Friday, 26 September 2025

EuNPC in Caen

 

I am at day 5 of 5 at the European Nuclear Physics Conference in Caen, France.   It's the first time I've been at one of the conferences in this series, and I've enjoyed the broad range of talks, attending not only the sessions very close to my own activity, but also those on applications and distant parts of the field.  

Caen seems like a nice enough place, though I can't say I have explored it very much.  We were driven out to something like an old tithe barn for the conference dinner, where we were treated to a covers band composed of nuclar physicists from the IJCLab in Paris.  

My talk was scheduled on Monday, so I enjoyed getting that out of the way, and the subsequent ongoing discussions about it with people as the week went on.  

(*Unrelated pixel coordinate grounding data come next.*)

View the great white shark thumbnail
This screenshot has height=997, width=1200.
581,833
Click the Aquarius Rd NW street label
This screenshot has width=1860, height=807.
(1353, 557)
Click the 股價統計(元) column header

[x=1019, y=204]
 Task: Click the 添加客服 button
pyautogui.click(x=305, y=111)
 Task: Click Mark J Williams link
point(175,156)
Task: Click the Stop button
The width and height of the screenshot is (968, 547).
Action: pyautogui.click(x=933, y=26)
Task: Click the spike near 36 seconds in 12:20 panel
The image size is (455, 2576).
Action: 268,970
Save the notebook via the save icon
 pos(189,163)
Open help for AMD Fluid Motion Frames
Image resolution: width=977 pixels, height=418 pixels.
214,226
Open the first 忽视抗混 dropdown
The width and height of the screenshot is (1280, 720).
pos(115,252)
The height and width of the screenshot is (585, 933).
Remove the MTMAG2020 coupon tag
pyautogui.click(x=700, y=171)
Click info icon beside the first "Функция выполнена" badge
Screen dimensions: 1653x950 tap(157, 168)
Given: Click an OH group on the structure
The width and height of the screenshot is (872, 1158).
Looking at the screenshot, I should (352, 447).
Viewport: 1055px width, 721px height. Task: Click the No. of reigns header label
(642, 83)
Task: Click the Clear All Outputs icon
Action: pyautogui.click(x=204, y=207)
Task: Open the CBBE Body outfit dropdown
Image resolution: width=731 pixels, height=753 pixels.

I am staying on for one extra day to take part in a NuPECC meeting finishing Saturday lunchtime.

Tuesday, 9 September 2025

Homework is an uncountable noun

It's that time of year when my children enter a new school year.  In the case of one of them, it's a new school, too, as she enters year 7 and so secondary school.  

The school uses an app called Bromcom, named after the genre of male romantic comedy films for reasons that escape me. 

In the homework section of the app, parents and children can keep an eye on any homework assignments set.  Since we're just in the first few days of school, my daughter has not received any homework yet, and the app says "No homeworks found!"

Using homework as a countable noun grates with me.  I'm sure there's an element of me railing against new usages, but the uncountable status of homework is well-attested in dictionaries.  Here's the Cambridge dictionary's guide to countable and uncountable nouns, where they explicitly use homework as one of the examples of a uncountable noun:

Other common uncountable nouns include: accommodation, baggage, homework, knowledge, money, permission, research, traffic, travel.

These nouns are not used with a/an or numbers and are not used in the plural.

In my quick internet search, there seemed complete consensus on this from a whole range of sources.   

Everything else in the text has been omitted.